**Supplied information:**

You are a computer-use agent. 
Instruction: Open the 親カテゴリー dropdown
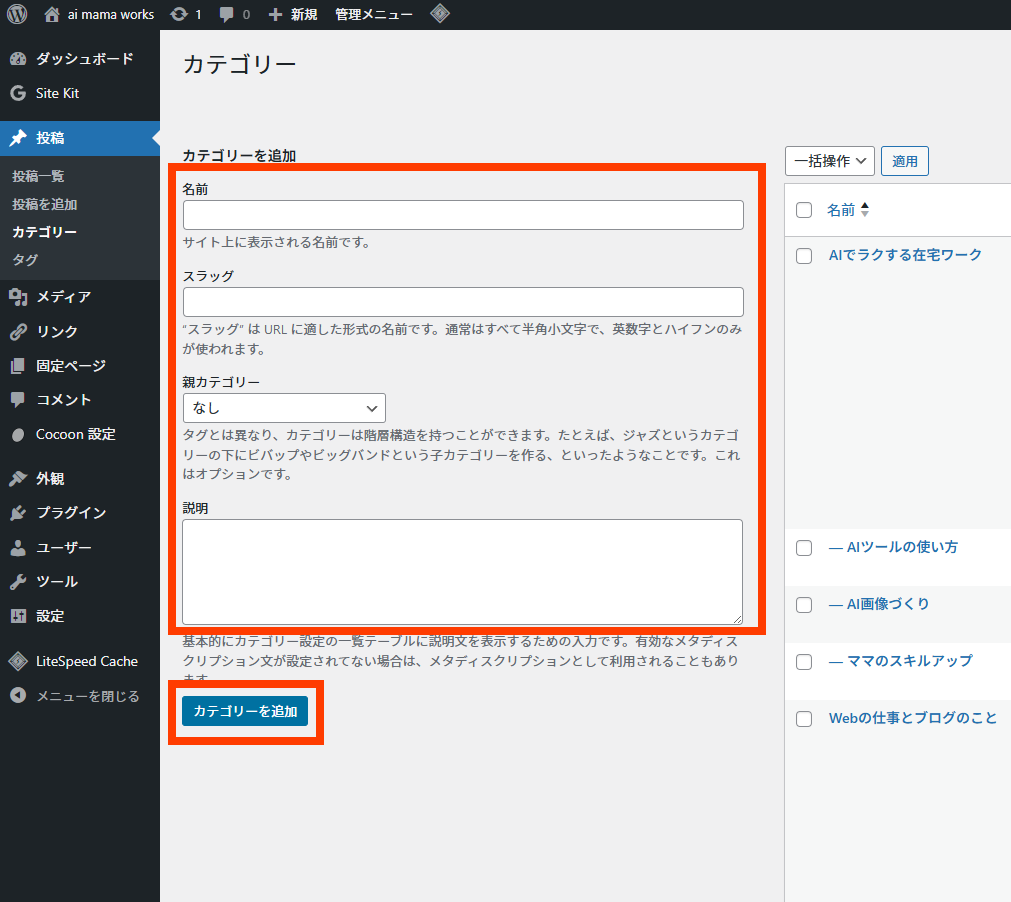pos(283,408)
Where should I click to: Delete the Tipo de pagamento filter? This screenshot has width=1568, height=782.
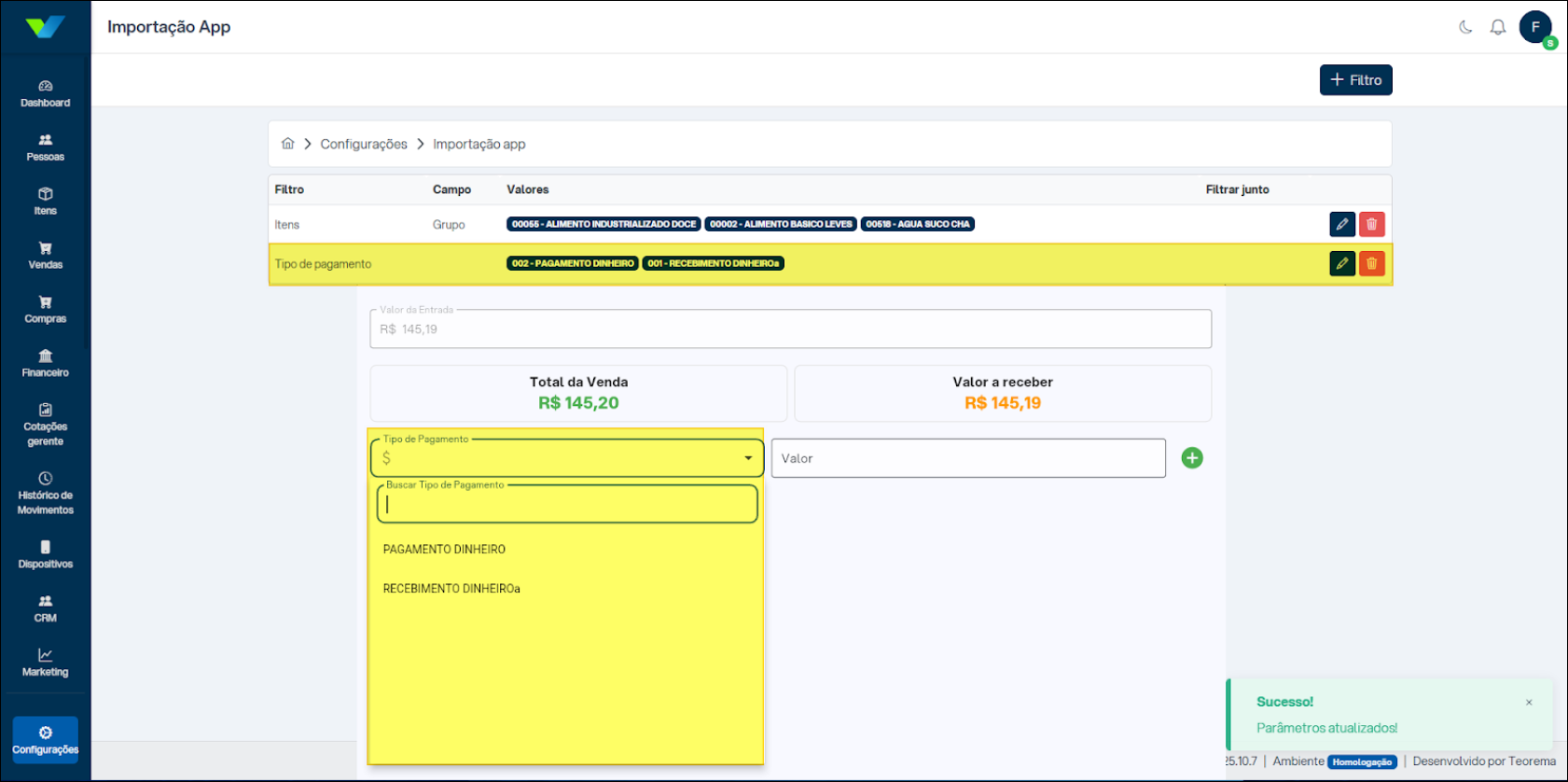(1371, 264)
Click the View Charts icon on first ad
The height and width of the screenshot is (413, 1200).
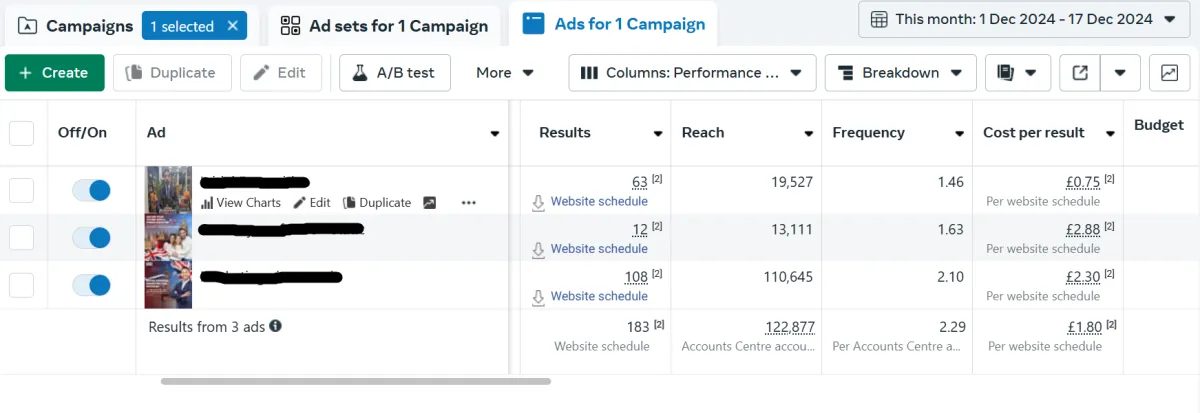pos(207,203)
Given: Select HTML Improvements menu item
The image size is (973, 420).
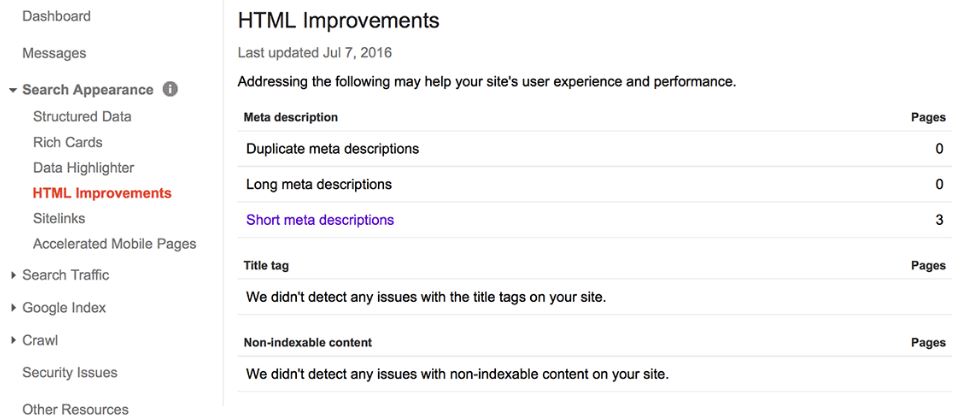Looking at the screenshot, I should [102, 193].
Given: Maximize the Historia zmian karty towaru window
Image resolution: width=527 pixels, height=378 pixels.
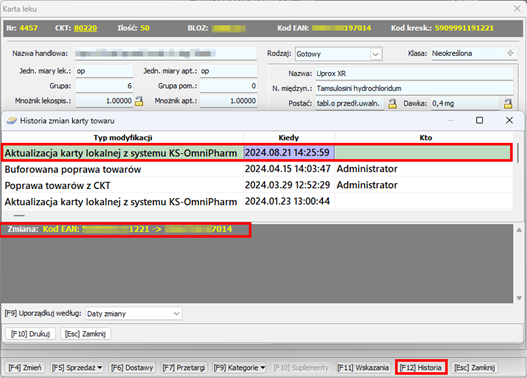Looking at the screenshot, I should 480,120.
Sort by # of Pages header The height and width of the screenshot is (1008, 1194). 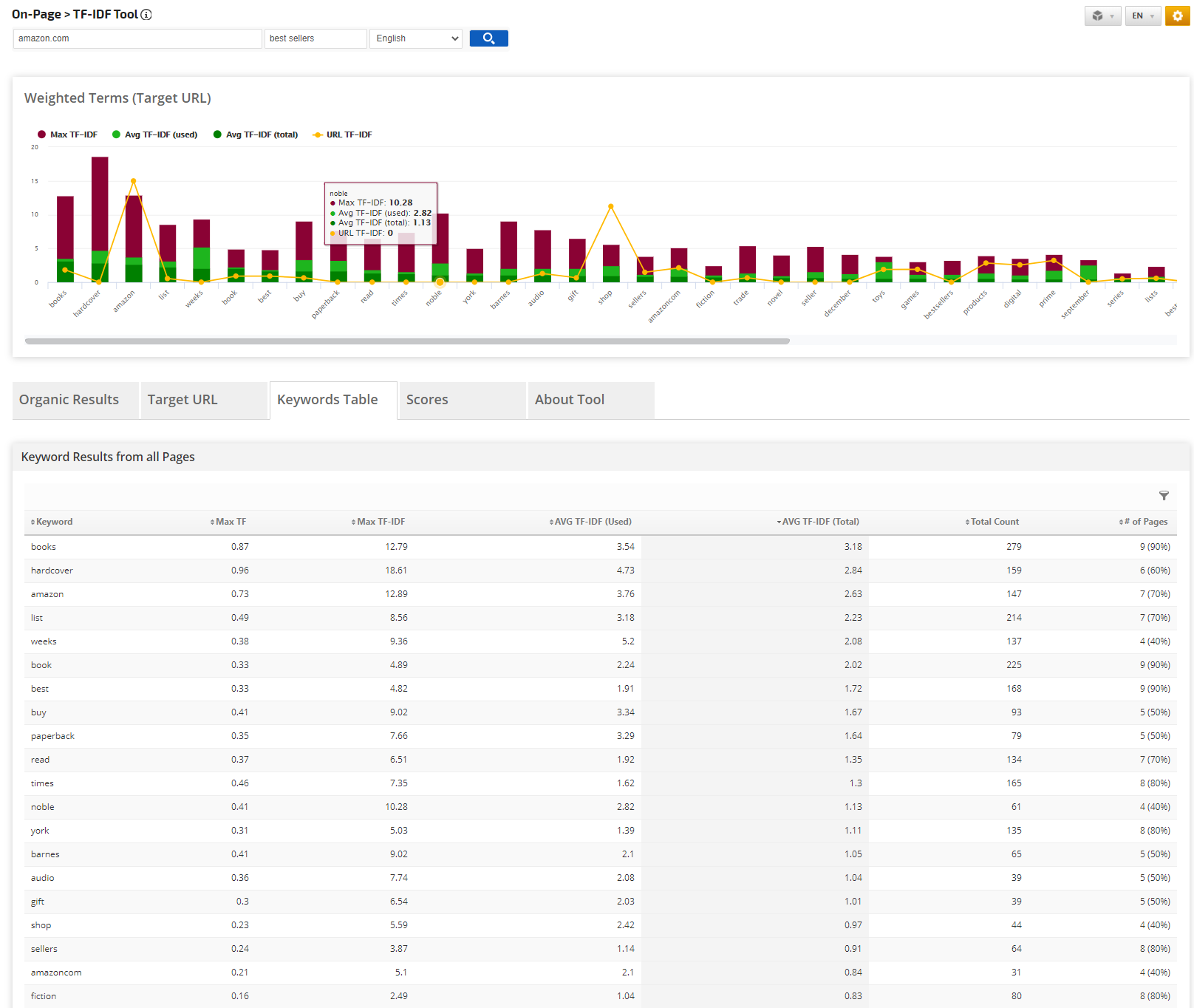1145,522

**Task to complete:** Copy out each line of the material that holds the word "Given".

**Result for this exercise:**
Given: Select HTML Improvements menu item
Given: Maximize the Historia zmian karty towaru window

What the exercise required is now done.